Study 2: Prenatal Testosterone Effects on Adult Gonadotropin Release
In view of the progressive deterioration of the reproductive axis seen in prenatal testosterone-treated females [1–3], study 2 was performed during the second breeding season to determine whether the selective increase in LH release seen in prepubertal females in the first year of life [7, 8] persists into adulthood (second year of life). Adult control (n = 6) and prenatal testosterone-treated (n = 8) females (22 mo old) were given two intramuscular injections of prostaglandin F2
(PGF2
, 20 mg; Lutalyse; Pfizer Inc., Kalamazoo, MI) 11 days apart to induce regression of the corpora lutea, and thus synchronize the follicular phase of the cycle within a group of females (Fig. 1). Jugular blood samples were collected at 10-min intervals from 23 to 28 h after the second PGF2
injection for measurement of LH (all samples) and FSH (hourly samples). Twice-weekly progesterone measures were taken from the start of the second breeding season to determine whether the prenatal testosterone-treated females were cycling at the time of the experiment.

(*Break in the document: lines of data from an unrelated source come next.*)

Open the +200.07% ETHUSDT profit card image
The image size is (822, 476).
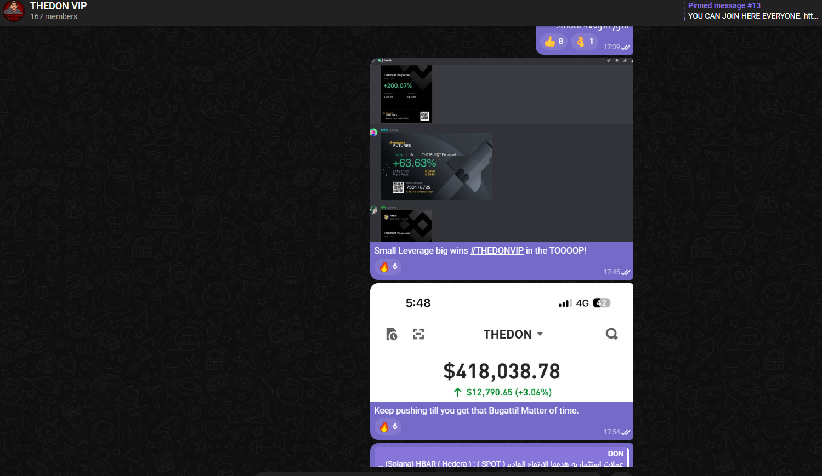tap(406, 94)
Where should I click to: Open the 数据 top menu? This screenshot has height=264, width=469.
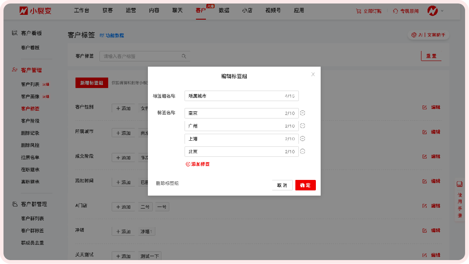[x=224, y=10]
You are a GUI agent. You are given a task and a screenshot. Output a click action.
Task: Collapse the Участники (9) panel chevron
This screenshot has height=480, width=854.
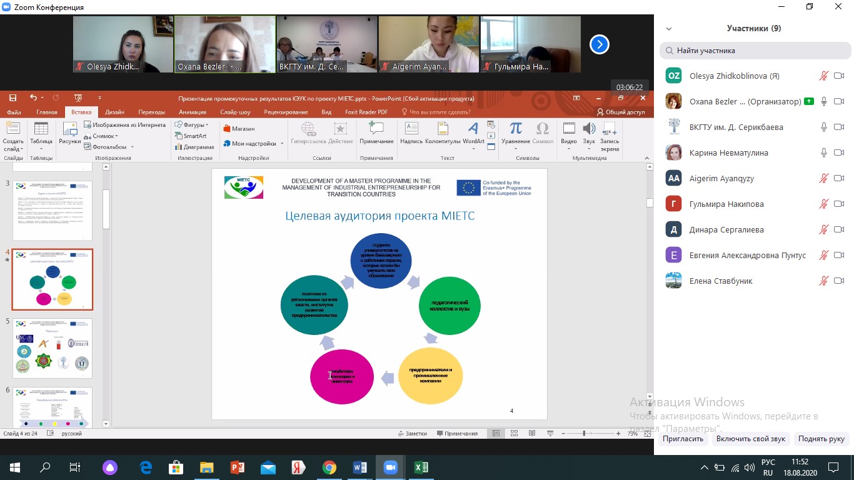pyautogui.click(x=669, y=29)
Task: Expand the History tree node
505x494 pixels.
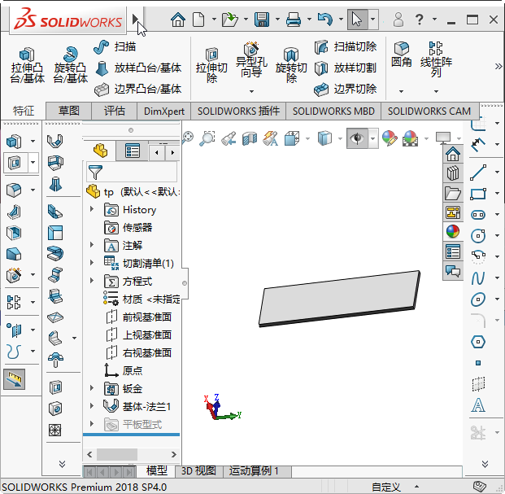Action: click(93, 210)
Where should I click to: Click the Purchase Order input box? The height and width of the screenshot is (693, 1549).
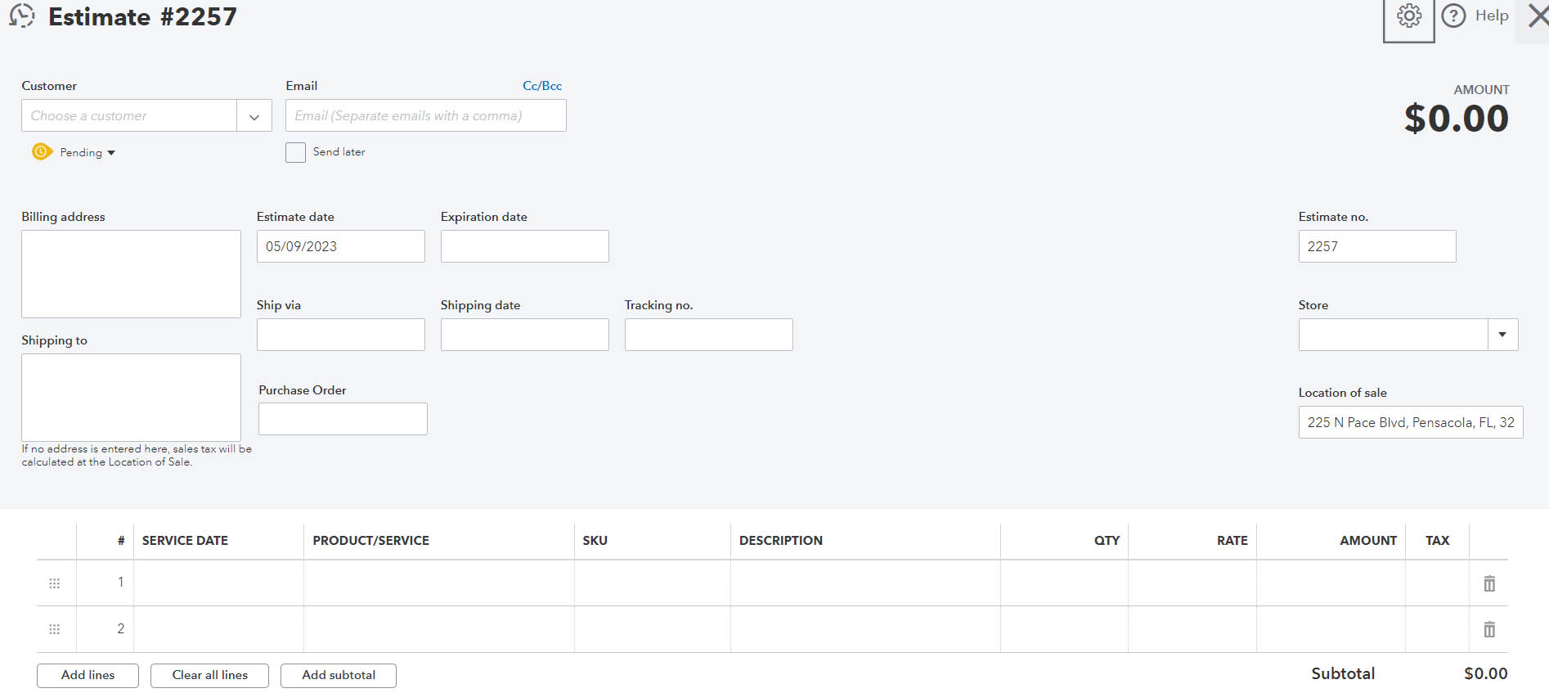tap(343, 419)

Study 3: Prenatal Testosterone Effects on Gonadotropin Subunits, GnRH Receptor, and Estrogen Receptors
Study 3 was undertaken to examine whether prenatal testosterone excess caused developmental changes in pituitary gene expression that might account for the selective increase in LH secretion and pituitary responsiveness to GnRH. For this purpose, real-time PCR was used to quantify changes in mRNA expression patterns of gonadotropin subunits (glycoprotein hormones, alpha peptide [CGA], LHB, FSHB), GnRH receptor (GNRHR), and E2 receptors (ESR1, ESR2) at four developmental stages. Table 1 summarizes the treatments, developmental stages, and number of animals studied. Where possible, umbilical arterial levels of LH and FSH were measured to relate changes in fetal gonadotropin subunit mRNA expression with fetal LH and FSH secretion. When twin female fetuses were involved, both fetuses were studied. Values of these two female fetuses were averaged to ensure independence of individual measures in all analyses.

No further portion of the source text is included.